- What the exercise asks -
Count the lines in the data below where the string "height" occurs, please, and give the number alone.

- Exercise inputs -
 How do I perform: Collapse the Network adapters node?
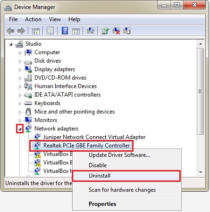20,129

---

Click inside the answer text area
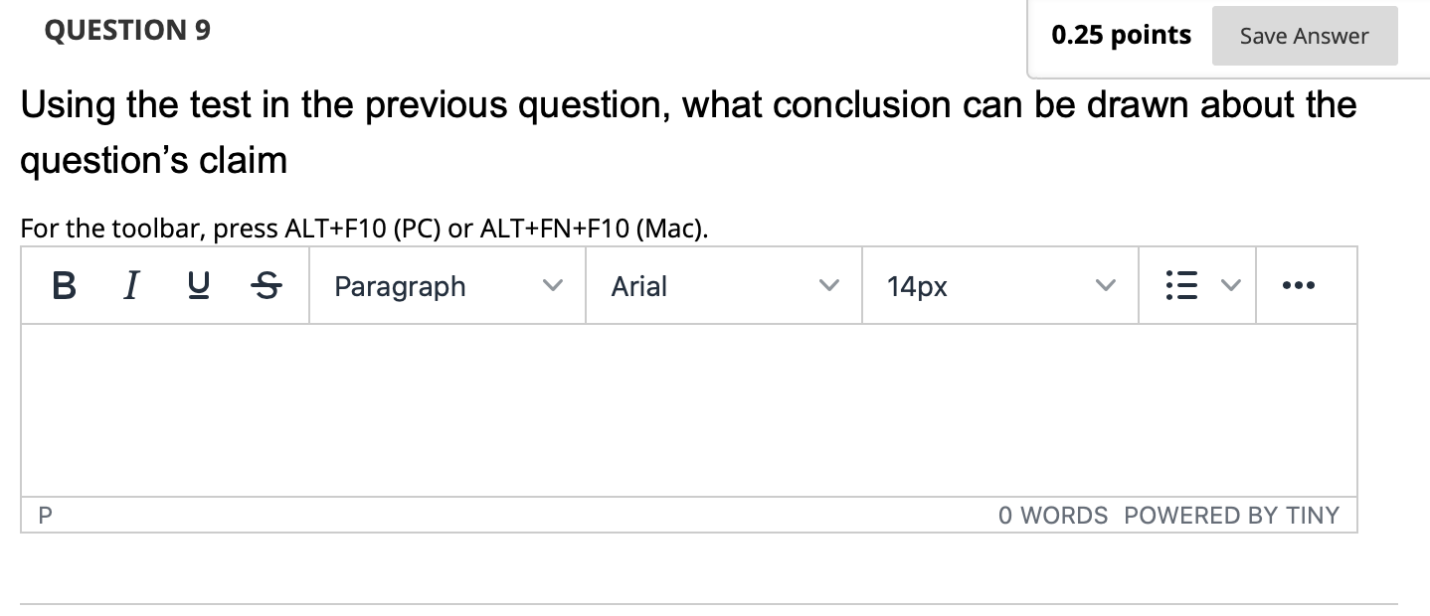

--

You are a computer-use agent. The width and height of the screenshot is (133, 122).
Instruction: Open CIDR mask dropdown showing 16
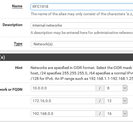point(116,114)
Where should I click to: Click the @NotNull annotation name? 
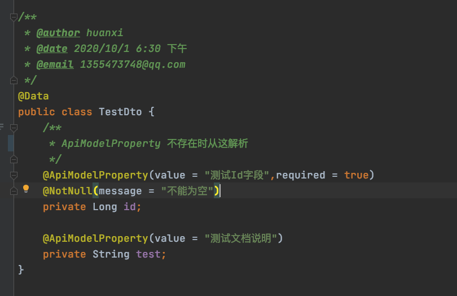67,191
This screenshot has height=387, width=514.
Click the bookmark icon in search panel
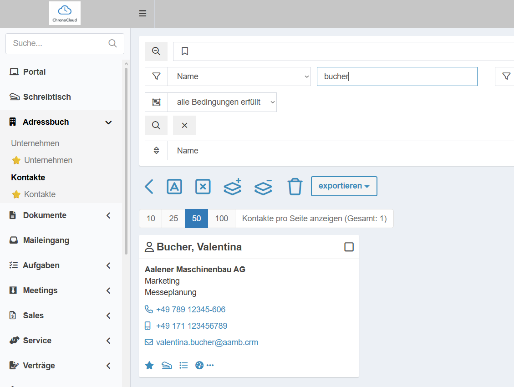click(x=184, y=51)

- Solution to this exercise -
2